EXERCISE DIRECTIONS:
In the records below, find the line containing "Given: Download the" and transcribe it and every line after it exactly; leave the pictures out.

______

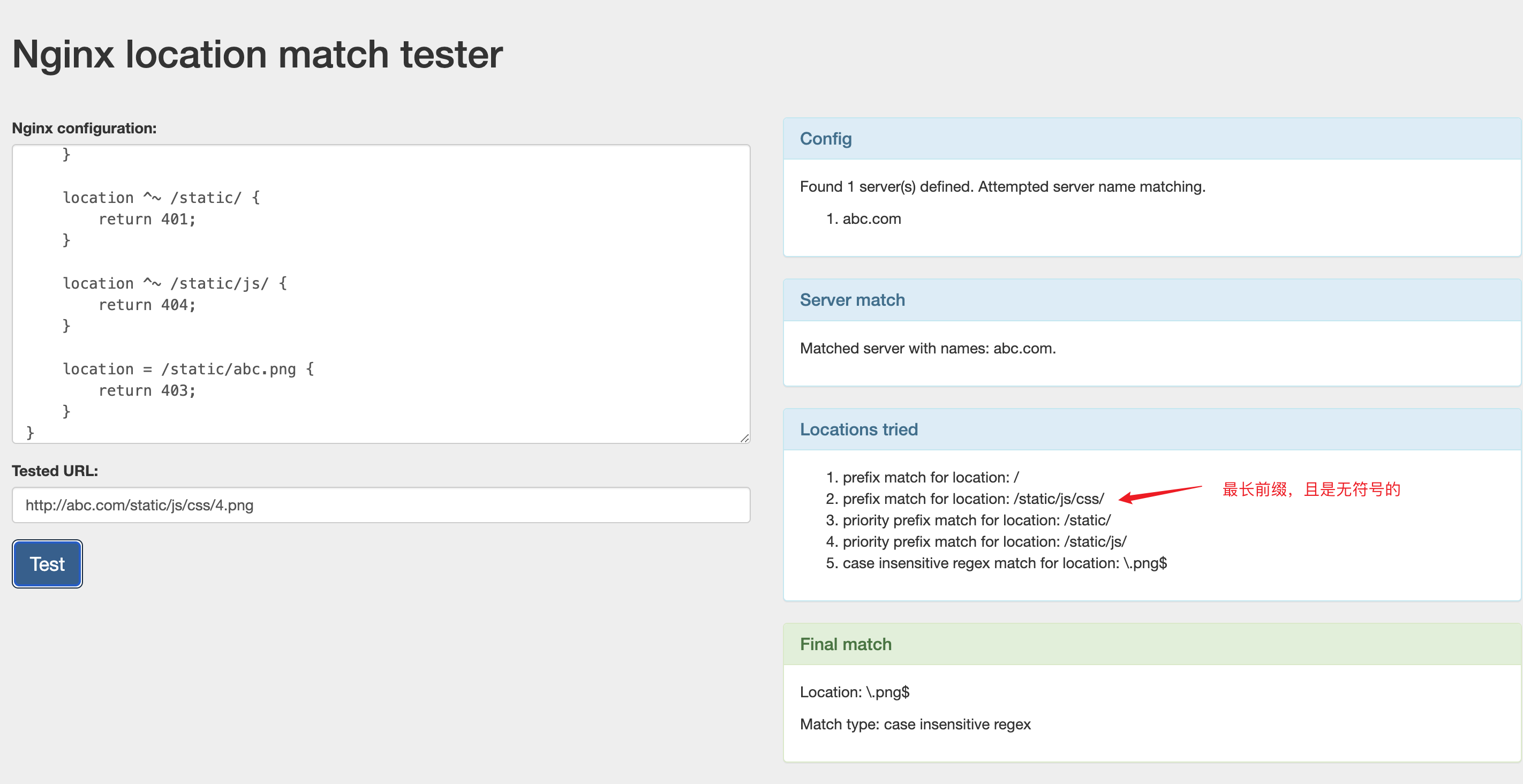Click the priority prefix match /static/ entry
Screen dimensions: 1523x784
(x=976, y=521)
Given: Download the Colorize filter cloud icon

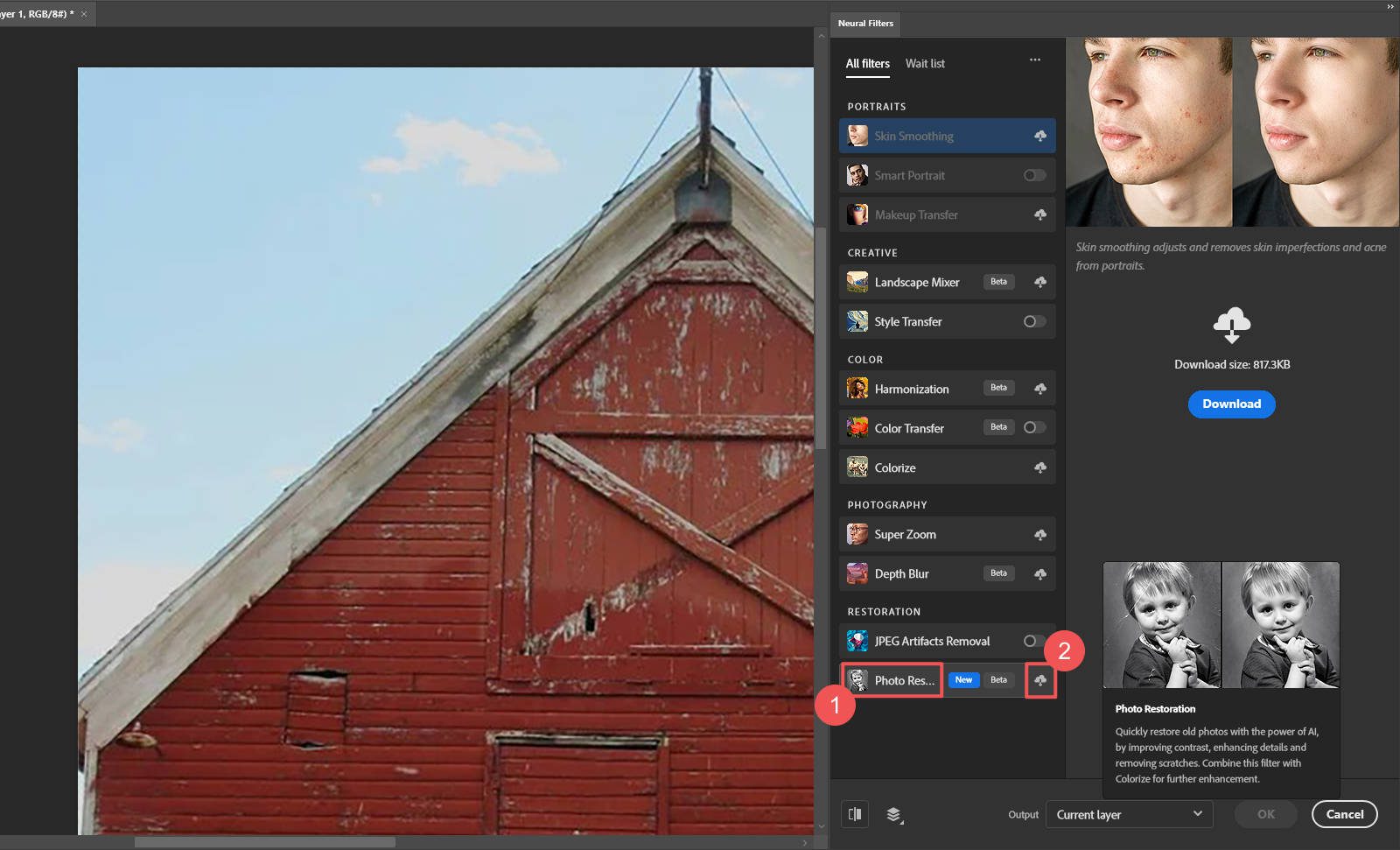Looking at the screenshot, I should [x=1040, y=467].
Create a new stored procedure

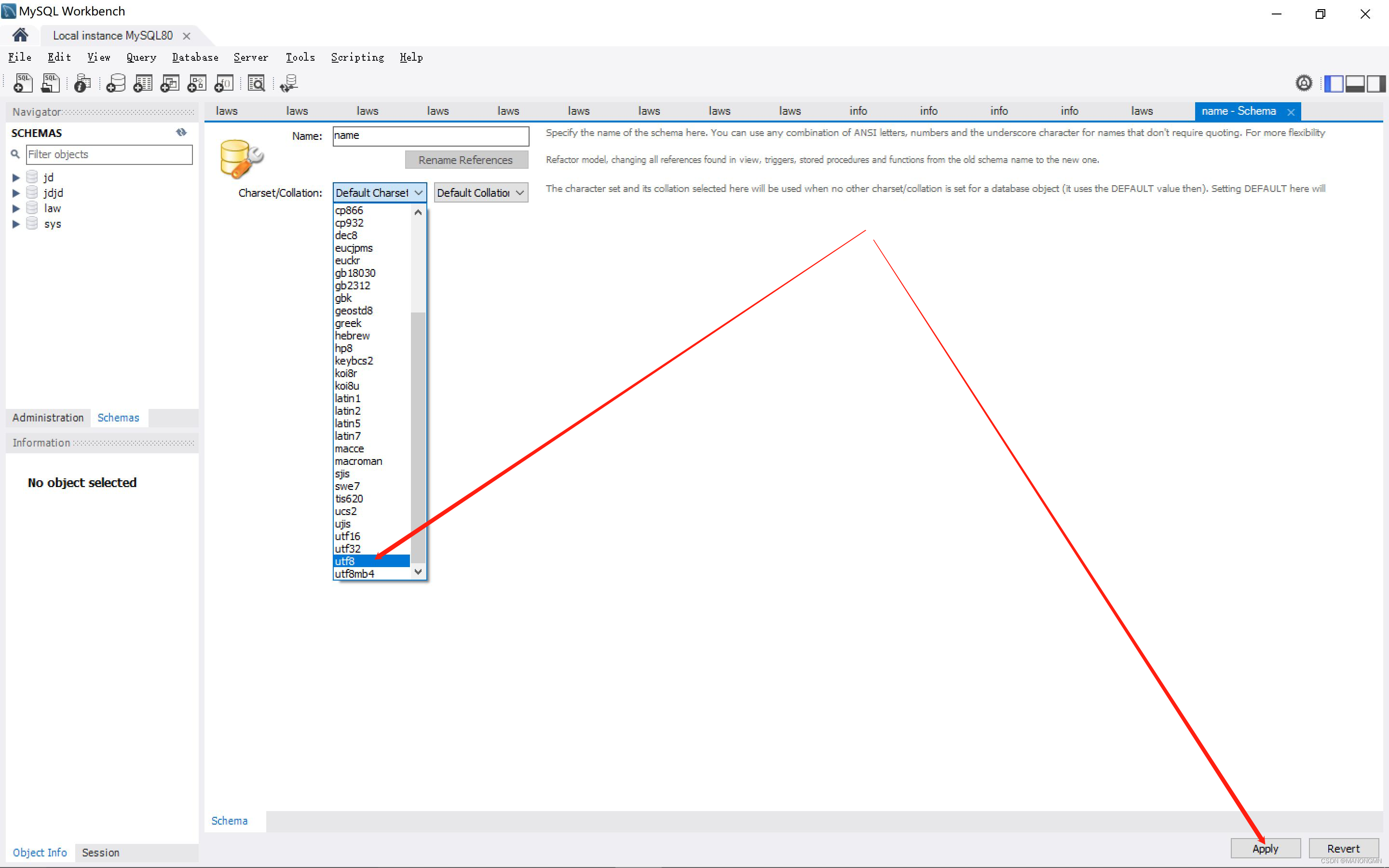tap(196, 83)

______

ANSWER SECTION:
Given: Download the Colorize filter cloud icon

Looking at the screenshot, I should [x=1040, y=467].
Create a new stored procedure

tap(196, 83)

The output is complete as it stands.